Thursday 14 January 2016

Zombies of Mora Tau (The Dead that Walk) - review

1957 (USA)


Contains spoilers.

'In the darkness of an ancient world - on a shore that time has forgotten there is a twilight zone between life and death. There dwell those nameless creatures who are condemned to prowl the land eternally - The Walking Dead."

Director Edward L. Cahn's oldie worldly African adventure presents somewhat of a dilemma. Undoubtedly an important milestone in zombie cinema, ambitious with a remarkably high body count for a film of its time and ilk, and well-presented and put together, there's a lot to admire. Yet as a whole it just doesn't quite hold together, even taking into account a three-quarters of century shift in cultural appetite. Firmly a serious horror-action adventure the film gets straight to the point, the zombies are front and centre occupying plenty of screen time and action, and deaths come quick and fast; the film does everything right even by today's attention-deficit standards. But this is perhaps it's failing. With a narrative that feels harried, and interaction that while often delightful, more often feels forced and presumptive; the films comes across as just trying that bit too hard without the requisite nuance or subtlety. A scene to scene action film can work but the script has to be tight, cohesive and constantly self-invigorating and sadly The Zombies of Mora Tau fails on all three counts.

It's deepest darkest colonial Africa; not quite Conrad's Heart of Darkness but certainly a jumping off point. Just off the lake shore, a stone's throw from widow Grandmother Peters (Marjorie Eaton) grand colonial house sits the wreck of the Susan B, its cursed diamond treasure, and what should be the corpses of the twenty or so souls that perished as it was returning its ill-gotten gains to the new world. Except the scuttled ship lies uninhabited and the souls who perished aren't at rest. As the preface informed us; they're the walking dead, condemned to prowl the earth and waters, in this case to protect the diamond cargo and punish all who try to claim it as their own.
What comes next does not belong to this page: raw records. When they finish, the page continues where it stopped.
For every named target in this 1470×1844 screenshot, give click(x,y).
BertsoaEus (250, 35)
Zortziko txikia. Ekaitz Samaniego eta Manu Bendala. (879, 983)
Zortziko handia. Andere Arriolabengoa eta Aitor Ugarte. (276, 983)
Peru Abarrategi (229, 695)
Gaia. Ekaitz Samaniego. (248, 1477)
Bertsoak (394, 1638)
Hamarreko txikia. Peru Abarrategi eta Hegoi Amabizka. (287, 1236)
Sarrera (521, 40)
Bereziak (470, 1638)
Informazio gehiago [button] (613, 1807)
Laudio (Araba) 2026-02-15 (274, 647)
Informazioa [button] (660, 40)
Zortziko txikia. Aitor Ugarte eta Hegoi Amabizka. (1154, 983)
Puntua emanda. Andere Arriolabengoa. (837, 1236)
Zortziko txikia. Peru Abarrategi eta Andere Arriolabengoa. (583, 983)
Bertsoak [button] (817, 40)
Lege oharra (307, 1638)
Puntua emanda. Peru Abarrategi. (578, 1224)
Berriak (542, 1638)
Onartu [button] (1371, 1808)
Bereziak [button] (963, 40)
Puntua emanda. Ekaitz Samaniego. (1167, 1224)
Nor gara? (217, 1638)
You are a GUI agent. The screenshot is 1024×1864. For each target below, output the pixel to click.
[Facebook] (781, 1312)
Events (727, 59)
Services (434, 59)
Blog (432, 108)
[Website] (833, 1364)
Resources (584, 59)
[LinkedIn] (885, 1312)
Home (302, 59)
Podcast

This is of course is where captain and mission underwriter George Harrison (Joel Ashley) and his crew fit in, as they intend to complete what all else have failed. It's a good story; Harrison, his coquettish wife Mona (Allison Hayes), the target of her wayward affections, lead diver Jeff Clark (Gregg Palmer) and African archaeologist Dr. Jonathan Eggert (Morris Ankrum) take refuge in Granny Peters and her recently returned granddaughter Jan's (Autumn Russell) house, and start to unravel the mystery. Along the way Jan gets carried off into the jungle by a zombie, Mona runs off into the jungle and the men drink brandy, do breakfast,  squabble about who should have what, and and forge ahead regardless of all the warnings.

The zombies are the walking dead, some seven years before The Last Man of Earth, some eleven years before Romero and a full half decade before its namesake series debuted and changed zombies and popular culture forever. Whilst voodoo is mentioned, here though there's no life and death ambiguity, nor, no priest or priestess enslaving the living as eternal servants; the walking dead are dead, are-no-more, ceased-to-be... They don't breathe, have no pulse, have no free-will and no morality. They are shells, echoes of their former selves and one of the first instances of the zombie untethered from another's will. As with other zombie films, there is still of course a guiding drive; though here it's not hunger, reproduction or blood-lust but the curse to ensure the diamonds aren't taken away, which in many ways makes them more akin to draugr, ancient ghouls tasked with protecting their treasure, and a mythology more Norse and Germanic than African. Also, it's the 1950s so there's no gouging or teeth sinking and certainly no unquenchable hunger for human flesh in the efforts to carry out their calling, so the zombies have to resort to strangling, stabbing and punching, though in a way that's still for its time quite dark and edgy. There's also an imperviousness to gun-shots, and other physical damage, with only a weakness to fire, again rather forward thinking.

An important and rather unheralded part of the zombie story, The Zombies of Mora Tau plays around with many tropes that eventually become main-stays. Yet while certainly not a bad film, the effects haven't weathered the passage of time, the script and acting, especially the role of the women of the film; primarily as hysterical victim, wanton floozy or doting or grieving wife all seems rather uncomfortably outdated, and, or hokey. With a set-up, story and narrative that had the potential to be gripping, enthralling and immensely original, that it ended up feeling so laboured, forced, repetitious and most disappointingly, merely adequate is a shame; especially for something so pivotal - 5/10.